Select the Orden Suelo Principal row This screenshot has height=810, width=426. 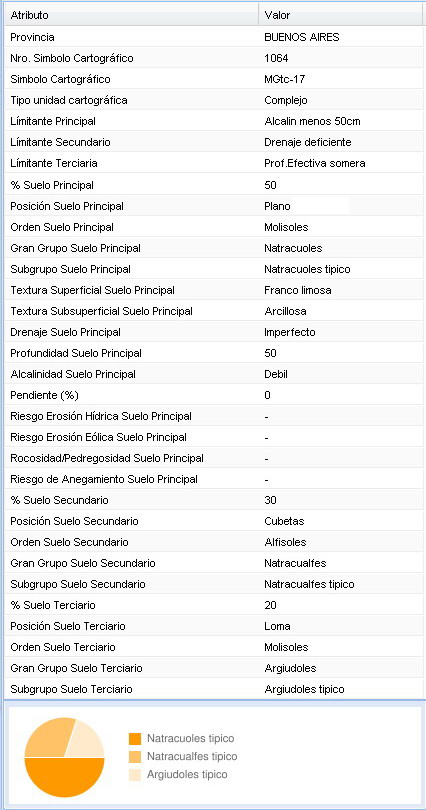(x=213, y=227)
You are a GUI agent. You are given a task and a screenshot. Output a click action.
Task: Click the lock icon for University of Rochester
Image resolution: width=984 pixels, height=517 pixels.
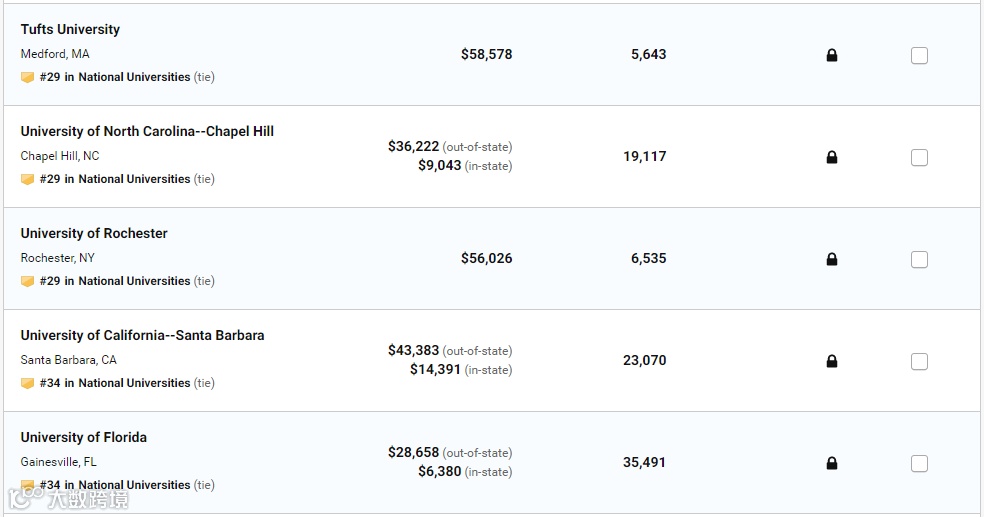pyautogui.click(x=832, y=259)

==

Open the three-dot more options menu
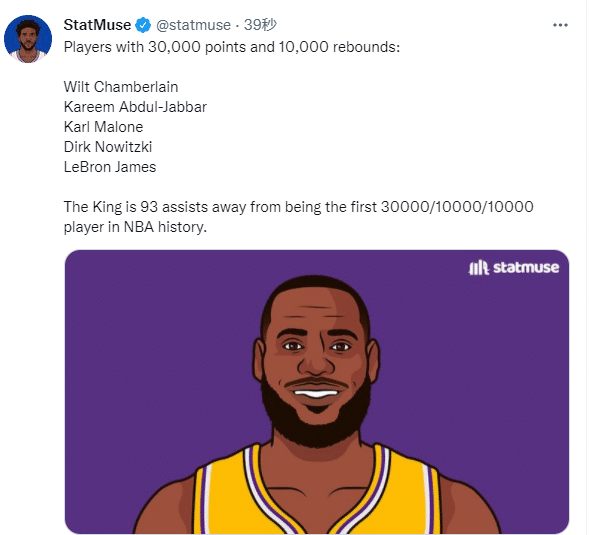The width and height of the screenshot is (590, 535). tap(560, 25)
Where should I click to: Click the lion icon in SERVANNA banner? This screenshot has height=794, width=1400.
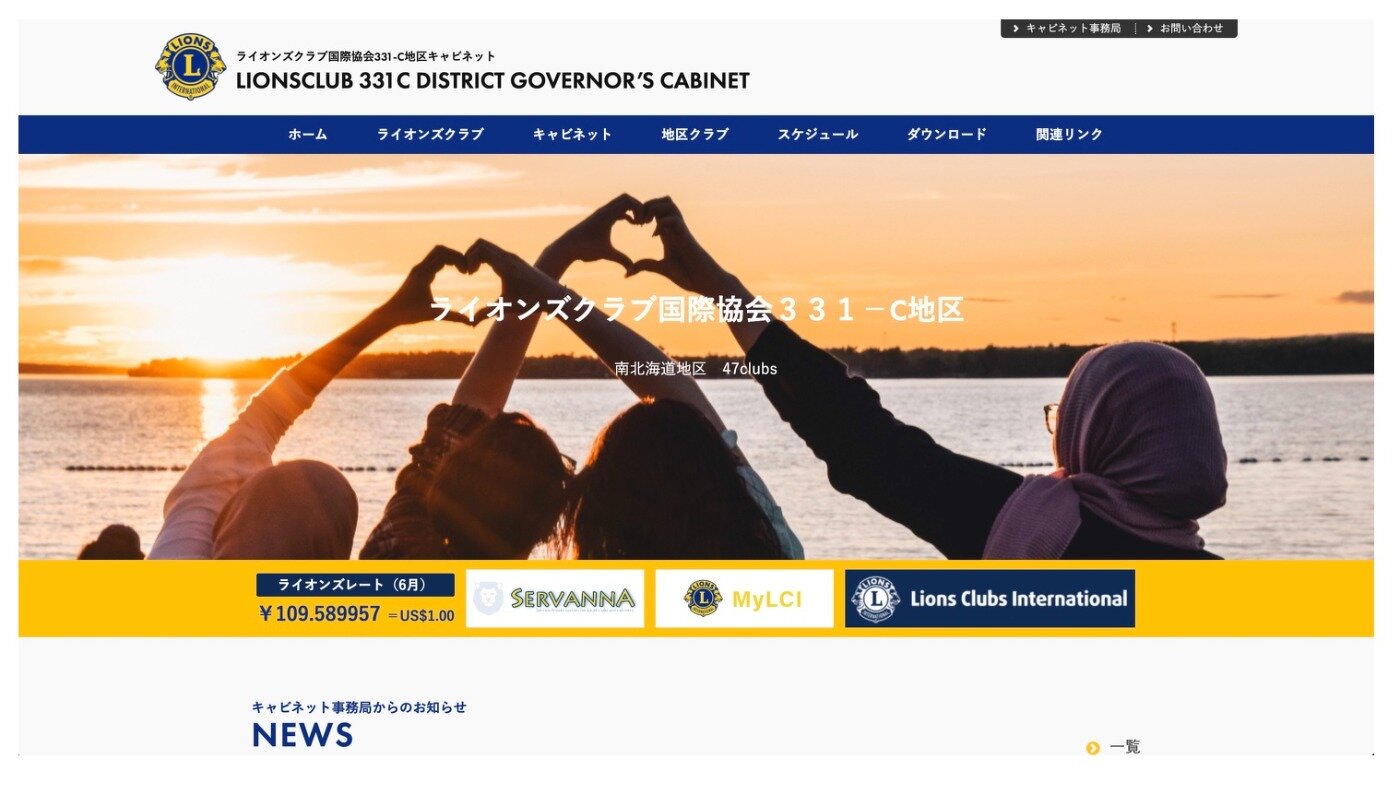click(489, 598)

...

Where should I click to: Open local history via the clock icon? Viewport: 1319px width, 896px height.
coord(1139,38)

# WHAT YOU NEED TO DO:
Please write out the data, beginning at the line that contains "You are a GUI" and stopping after the line that contains "pyautogui.click(x=832, y=259)", with both of those lines included. Leave the pictures out of your answer.

# RESULT OF THIS TASK:
You are a GUI agent. You are given a task and a screenshot. Output a click action.
Task: Click the lock icon for University of Rochester
Image resolution: width=984 pixels, height=517 pixels.
pyautogui.click(x=832, y=259)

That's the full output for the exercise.